◆ **Reading passage**:
::::

Motor City Shakedown by D. E. Johnson (Minotaur Books)
Johnson's follow-up to The Detroit Electric Scheme is a thrilling ride set in 1911 Detroit. Will Anderson looks to find justice for the death of his best friend, while battling the Detroit criminal underworld, a corrupt police department, and his own personal demons. This is Johnson’s second time on the Michigan Notable Books list (The Detroit Electric Scheme).

A Nation’s Hope: The Story of Boxing Legend Joe Louis by Matt De La Pena and illustrated by Kadir Nelson (Dial Books for Young Readers)
On the eve of World War II, boxer Joe Louis fought German Max Schmeling in a historic bout that was much more significant than determining who would be the next heavyweight champion of the world. Most Americans viewed the fight as a symbol of the nation’s battle against Hitler’s Germany and his “master race”. This beautifully illustrated and powerful picture book focuses on the life of Detroit’s Joe Louis and his role in helping White and African American communities set aside prejudice and come together to celebrate our nation's ideals.

Once Upon a Car: The Fall and Resurrection of America’s Big Three Automakers-GM, Ford, and Chrysler by Bill Vlasic (William Morrow)
Once Upon a Car is a fascinating story of the “Big Three’s” fight for survival in Detroit. In a tale that reads like a corporate thriller, Vlasic, takes readers into the executive offices, assembly plants, and union halls to introduce a cast of memorable characters including the executives who struggled to save their companies but in the end had to seek a controversial, last-gasp rescue from the U.S. government. Vlasic has covered the auto industry for the New York Times and Detroit News for over fifteen years.

::::

◆ **Data extract**:

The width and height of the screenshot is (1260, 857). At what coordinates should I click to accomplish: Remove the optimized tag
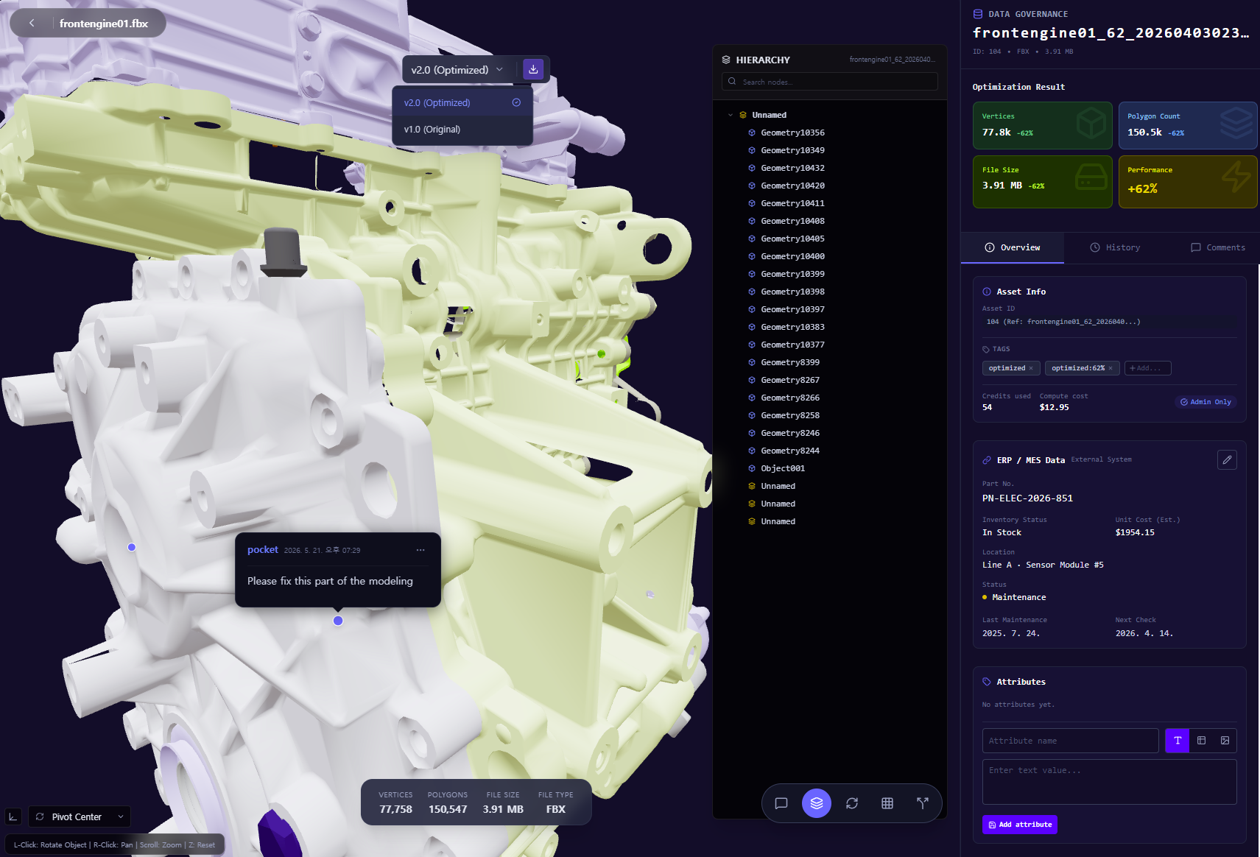click(1031, 368)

::::

Rewrite the book listings from "Motor City Shakedown" up to and including "Detroit Electric Scheme).", putting "gripping" in place of "thrilling". The data is separate material, unrelated to the book listings.

◆ **Exercise output**:
Motor City Shakedown by D. E. Johnson (Minotaur Books)
Johnson's follow-up to The Detroit Electric Scheme is a gripping ride set in 1911 Detroit. Will Anderson looks to find justice for the death of his best friend, while battling the Detroit criminal underworld, a corrupt police department, and his own personal demons. This is Johnson’s second time on the Michigan Notable Books list (The Detroit Electric Scheme).